第35回日本分子生物学会年会(2012年12月12日、福岡国際会議場)にて下記の演題を発表する予定です。

メチロームとトランスクリプトームの統合解析による化学物質の有害性評価

村上宗一郎1、西村有平1,2,3,4、荻原智明1、張孜1、梅本紀子1、張貝貝1、黒柳淳哉1、島田康人1,2,3,4、田中利男1,2,3,4

1三重大学大学院医学系研究科 薬理ゲノミクス
2三重大学メディカルゼブラフィッシュ研究センター
3三重大学新産業創成研究拠点 オミックス医学研究室
4三重大学生命科学研究支援センター バイオインフォマティクス

現在、世界中で10万種類を超える化学物質が製造され、人間の快適な生活の実現に大きく貢献している。しかし、環境中に存在する化学物質の曝露により、疾患が誘導される可能性も指摘されている。近年、化学物質の有害性を高速・高感度に評価するシステムとして、トランスクリプトーム解析が世界中の様々な機関において実施され、化学物質の新しい有害性評価手法として定着しつつある。

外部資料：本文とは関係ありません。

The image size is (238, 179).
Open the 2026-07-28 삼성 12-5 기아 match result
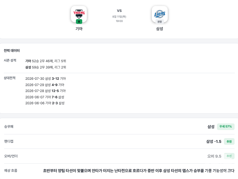click(x=45, y=91)
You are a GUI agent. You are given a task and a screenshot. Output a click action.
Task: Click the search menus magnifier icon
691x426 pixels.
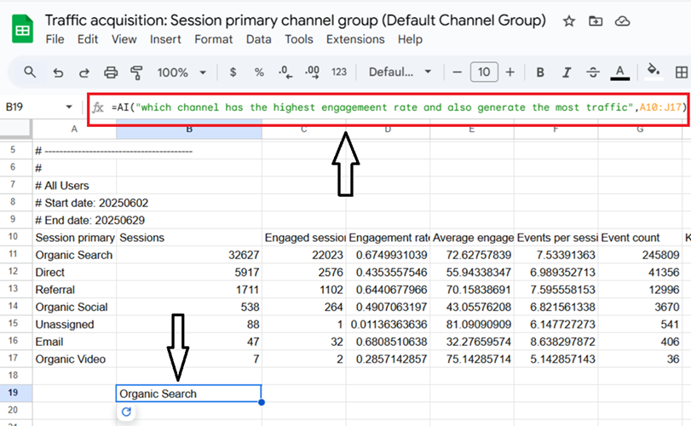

しかし、トランスクリプトーム解析は化学物質曝露に対する生体内の遺伝子発現応答のスナップショットを評価しており、その遺伝子発現変化をもたらす原因や、化学物質の曝露が生態系に与える長期的な作用などを直接解明することは容易ではない。近年、化学物質の曝露により生体内の遺伝子発現が変化する機構として、エピゲノムの変化が大きな注目を集めている。例えば、妊娠中の母親が化学物質に曝露されることにより、胎児のエピゲノムの変化が生じ、成人後の疾患の発症に関与したり、子孫にまでそのエピゲノムの変化が伝達される例が数多く報告されている。したがって、エピゲノムの変化に焦点を当てた高速・高感度な評価系を構築し、トランスクリプトーム解析との統合的評価系を開発することは、化学物質の有害性評価において重要な意義を有している。本研究では、ゼブラフィッシュの受精卵に化学物質を曝露した後、DNAマイクロアレイを用いたトランスクリプトーム解析と、次世代シークエンサーを用いたメチローム解析を行い、化学物質曝露により変化するDNAメチル化領域と、そのメチル化により発現制御される遺伝子を網羅的に解析し、各化学物質に特異的な変化を同定することに成功した。